CAMP ARIFJAN, Kuwait –
U.S. Central Command Commanding General, Army Gen. Joseph L. Votel toured an Army Prepositioned Stocks-5 warehouse managed by the 401st Army Field Support Brigade here, June 3.
"The APS, along with sister programs in the other services, provides us a powerful and ready stock of equipment sets," Votel said. "This flexibility is critical to staying ahead of a developing situation and is a crucial part of our planning process."
The tour took place in a facility that houses equipment from APS-5's Armored Brigade Combat Team set, and included a static display of recently updated Soldier technologies and combat equipment enablers.
"With the rise of potential near-peer competitors on the world stage, it is more important than ever to look at our capabilities and how they stack up," Votel said. "Not only is it essential that the equipment here is cutting edge, we continuously look at how we can improve our processes for ordering, maintaining and managing this critical asset."
Modernization of APS-5 equipment is a continuous effort that has been evolving since the first fielding of Mine Resistant Ambush Protected vehicles.
For example, MaxxPro MRAPS now have increased gunner protection capability in case of a rollover. They also have electronic stability control, which allows Soldiers to keep control of the vehicle on the road and helps keep Soldiers safe inside the vehicle during a rollover event -- vast improvements over the first generation of MaxxPros.
"As a combatant commander, that's what I really appreciate about this set," Votel said. "It evolves and it allows me to better create and assess my plans throughout the CENTCOM area of operation."
The massive APS-5 site includes an Armored Brigade Combat Team set, an Infantry Brigade Combat Team set, a Sustainment Brigade set, a Fires Brigade set, a Medical Support Element set, and an Army Watercraft set, totaling more than $5.5 billion worth of equipment.
"Because it is large, because it is diverse, because it affords us so many combinations of equipment and configurations," Votel said, "it really gives us the widest ability to respond to a great range of fast breaking and complex situations that emerge across the CENTCOM area of responsibility."
The ABCT set within APS-5 boasts a current readiness rate above 90 percent in terms of being mission capable, as briefed by 401st AFSB Commander, Col. Aaron Stanek.
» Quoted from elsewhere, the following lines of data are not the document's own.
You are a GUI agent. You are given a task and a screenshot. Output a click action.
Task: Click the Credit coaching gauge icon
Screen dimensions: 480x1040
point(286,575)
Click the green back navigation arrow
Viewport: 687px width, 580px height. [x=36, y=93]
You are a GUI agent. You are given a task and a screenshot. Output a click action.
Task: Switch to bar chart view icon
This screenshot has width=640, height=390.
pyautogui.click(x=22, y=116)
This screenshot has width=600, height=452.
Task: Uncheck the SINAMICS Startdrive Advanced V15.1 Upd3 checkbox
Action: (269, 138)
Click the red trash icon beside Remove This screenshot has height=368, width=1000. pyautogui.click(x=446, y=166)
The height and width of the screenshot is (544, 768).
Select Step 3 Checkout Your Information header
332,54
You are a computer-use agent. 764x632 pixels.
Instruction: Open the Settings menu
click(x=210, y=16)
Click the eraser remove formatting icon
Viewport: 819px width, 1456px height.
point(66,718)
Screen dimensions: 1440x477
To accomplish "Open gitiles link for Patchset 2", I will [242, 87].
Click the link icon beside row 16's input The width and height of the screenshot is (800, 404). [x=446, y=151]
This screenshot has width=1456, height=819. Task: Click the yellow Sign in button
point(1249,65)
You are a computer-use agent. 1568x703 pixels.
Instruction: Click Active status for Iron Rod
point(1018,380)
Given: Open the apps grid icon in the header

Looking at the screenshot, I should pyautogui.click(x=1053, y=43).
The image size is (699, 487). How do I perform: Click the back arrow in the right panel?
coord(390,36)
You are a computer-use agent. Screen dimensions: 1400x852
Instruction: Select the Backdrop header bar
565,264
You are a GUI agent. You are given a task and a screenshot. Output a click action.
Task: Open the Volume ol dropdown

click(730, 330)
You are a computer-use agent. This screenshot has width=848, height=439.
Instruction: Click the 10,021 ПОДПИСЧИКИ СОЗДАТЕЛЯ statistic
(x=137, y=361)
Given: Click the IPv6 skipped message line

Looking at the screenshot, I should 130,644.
"Overall, we want this equipment to be ready to issue," Stanek said. "We want to continue to increase the speed of issue and we want it to be ready to fight. It absolutely makes a difference, being able to speed up our response to counter and stay ahead of what our enemies are doing."
The speed of issue from APS-5, often cited by logistics commanders as a leading priority, has increased during the last 11 months under Stanek's command.
In February, 2017, the Army Field Support Battalion-Kuwait activated and issued 26 vehicles to the 2nd Brigade Combat Team, 82nd Airborne Division in a span of only three days -- a process that previously would have taken two to three weeks.
"We need to continue to be vigilant on reset and modernization of APS-5 equipment and infrastructure," Stanek said. "We're interested in rapid response to extend operational reach and freedom of action to the combatant commander and the operational commanders on the ground."
Part of the increased readiness levels of APS-5 sets is attributed to the addition of nine new warehouses that opened in November, 2016, which house an additional 20 percent of APS-5's combat equipment and eliminate thousands of hours in repairs and millions of dollars in parts, with a projected $60 million saved over the course of four years.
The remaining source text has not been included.